Cairo: Since the outbreak of civil war in Sudan, much of the attention on the conflict has centred on the Darfur region.
It is home to the Rapid Support Forces, which remain pitted against the country’s regular army, their former allies, for national control. The RSF’s founder and leader – Mohamed Hamdan Dagalo, known as Hemedti – is a member of the local Rizeigat tribes.
Darfur is no stranger to fighting. Its people have witnessed 16 years of various forms of armed conflict, leading to a proliferation of weaponry among tribal leaders and the general citizens, making it a breeding ground for war.
There is also a history of tribal violence in the area, not least toward the Sudan’s central government in Khartoum and the regular army. A previous long-running period of conflict peaked when the deposed president, Omar al-Bashir, and several of his allies were charged with genocide.
The region also shares open borders with multiple countries – including Chad, the Central African Republic, and Libya – all grappling with fragile security conditions which add more complexity, making it easy for armed groups to move over frontiers.
And so, Darfur has become a shifting and challenging battleground in Sudan’s latest civil war, with some of the most intense battles in recent months.
In many ways, there has been no break in the fighting from the last series of clashes in the region.

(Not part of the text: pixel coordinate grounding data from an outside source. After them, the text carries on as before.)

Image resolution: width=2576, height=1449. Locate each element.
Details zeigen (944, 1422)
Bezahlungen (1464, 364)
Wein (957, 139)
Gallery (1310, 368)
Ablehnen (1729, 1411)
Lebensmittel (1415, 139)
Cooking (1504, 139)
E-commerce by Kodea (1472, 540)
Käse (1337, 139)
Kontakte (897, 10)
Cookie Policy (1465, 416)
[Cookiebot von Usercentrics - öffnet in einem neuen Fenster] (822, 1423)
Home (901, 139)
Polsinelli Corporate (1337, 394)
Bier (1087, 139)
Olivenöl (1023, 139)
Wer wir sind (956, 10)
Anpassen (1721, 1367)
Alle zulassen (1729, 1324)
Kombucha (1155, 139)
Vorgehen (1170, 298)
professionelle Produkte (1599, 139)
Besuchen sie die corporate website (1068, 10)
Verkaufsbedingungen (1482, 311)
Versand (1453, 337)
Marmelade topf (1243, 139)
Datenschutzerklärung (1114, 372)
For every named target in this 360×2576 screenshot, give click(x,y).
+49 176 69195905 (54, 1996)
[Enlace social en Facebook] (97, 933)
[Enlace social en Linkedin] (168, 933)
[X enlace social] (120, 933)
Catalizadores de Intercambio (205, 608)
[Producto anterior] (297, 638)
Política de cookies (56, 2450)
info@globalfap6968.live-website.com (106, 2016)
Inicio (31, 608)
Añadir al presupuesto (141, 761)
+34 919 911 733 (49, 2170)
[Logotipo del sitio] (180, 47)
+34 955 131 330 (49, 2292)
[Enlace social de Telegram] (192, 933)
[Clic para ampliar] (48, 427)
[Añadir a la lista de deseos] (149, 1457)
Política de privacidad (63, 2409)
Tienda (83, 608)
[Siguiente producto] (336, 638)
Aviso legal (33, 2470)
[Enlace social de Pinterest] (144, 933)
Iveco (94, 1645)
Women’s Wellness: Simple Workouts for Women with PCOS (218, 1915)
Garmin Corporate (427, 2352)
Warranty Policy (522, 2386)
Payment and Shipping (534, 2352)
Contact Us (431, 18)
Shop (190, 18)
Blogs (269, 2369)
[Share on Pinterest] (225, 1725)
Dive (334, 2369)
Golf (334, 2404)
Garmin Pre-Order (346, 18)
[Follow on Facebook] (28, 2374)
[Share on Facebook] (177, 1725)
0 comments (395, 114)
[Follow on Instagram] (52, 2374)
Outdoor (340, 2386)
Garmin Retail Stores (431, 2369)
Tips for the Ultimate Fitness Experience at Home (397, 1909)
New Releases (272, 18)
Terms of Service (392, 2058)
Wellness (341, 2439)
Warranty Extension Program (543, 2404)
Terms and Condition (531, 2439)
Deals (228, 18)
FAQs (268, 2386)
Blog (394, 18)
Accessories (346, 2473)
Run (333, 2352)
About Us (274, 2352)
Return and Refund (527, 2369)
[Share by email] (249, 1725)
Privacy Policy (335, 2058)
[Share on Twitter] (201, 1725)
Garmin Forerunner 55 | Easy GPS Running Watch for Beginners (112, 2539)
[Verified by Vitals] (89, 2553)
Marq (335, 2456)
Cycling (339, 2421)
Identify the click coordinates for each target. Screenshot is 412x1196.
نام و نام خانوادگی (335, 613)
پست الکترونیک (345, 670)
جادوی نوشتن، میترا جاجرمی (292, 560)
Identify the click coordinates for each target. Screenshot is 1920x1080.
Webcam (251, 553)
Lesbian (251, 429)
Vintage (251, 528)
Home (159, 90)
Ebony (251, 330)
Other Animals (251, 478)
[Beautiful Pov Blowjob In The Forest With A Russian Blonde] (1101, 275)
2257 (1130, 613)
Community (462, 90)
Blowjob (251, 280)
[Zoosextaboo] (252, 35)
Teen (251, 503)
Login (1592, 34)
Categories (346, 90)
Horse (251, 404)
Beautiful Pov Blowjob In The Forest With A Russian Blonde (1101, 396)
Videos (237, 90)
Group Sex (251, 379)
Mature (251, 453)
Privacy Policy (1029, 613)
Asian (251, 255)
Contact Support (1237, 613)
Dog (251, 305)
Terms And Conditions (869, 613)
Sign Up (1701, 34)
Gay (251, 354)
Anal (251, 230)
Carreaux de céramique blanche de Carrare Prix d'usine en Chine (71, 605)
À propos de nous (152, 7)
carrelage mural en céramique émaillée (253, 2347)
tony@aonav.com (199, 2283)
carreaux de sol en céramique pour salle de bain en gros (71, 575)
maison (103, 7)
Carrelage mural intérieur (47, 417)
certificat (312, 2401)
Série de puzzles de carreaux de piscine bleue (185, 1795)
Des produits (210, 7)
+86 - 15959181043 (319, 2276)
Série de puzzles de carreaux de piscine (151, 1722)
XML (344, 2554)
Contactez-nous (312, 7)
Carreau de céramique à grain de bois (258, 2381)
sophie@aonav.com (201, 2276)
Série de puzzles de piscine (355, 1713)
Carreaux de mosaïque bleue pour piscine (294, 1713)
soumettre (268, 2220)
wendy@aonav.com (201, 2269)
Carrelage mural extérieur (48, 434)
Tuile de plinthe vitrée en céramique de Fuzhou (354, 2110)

In this latest war, the RSF has fought not just with the regular army but also with various tribal factions, notably the Masalit group in Geneina.
This on-the-ground situation darkens the worst-case scenario in Darfur, bringing the possibility of genocide and ethnic cleansing alongside civil war closer than ever before. What happens next will depend on how much the world pays attention.
The voices stoking animosity between the region’s ethnic groups are hard to ignore, and they are being raised amid calls for the region to turn its back on the central government of Sudan entirely.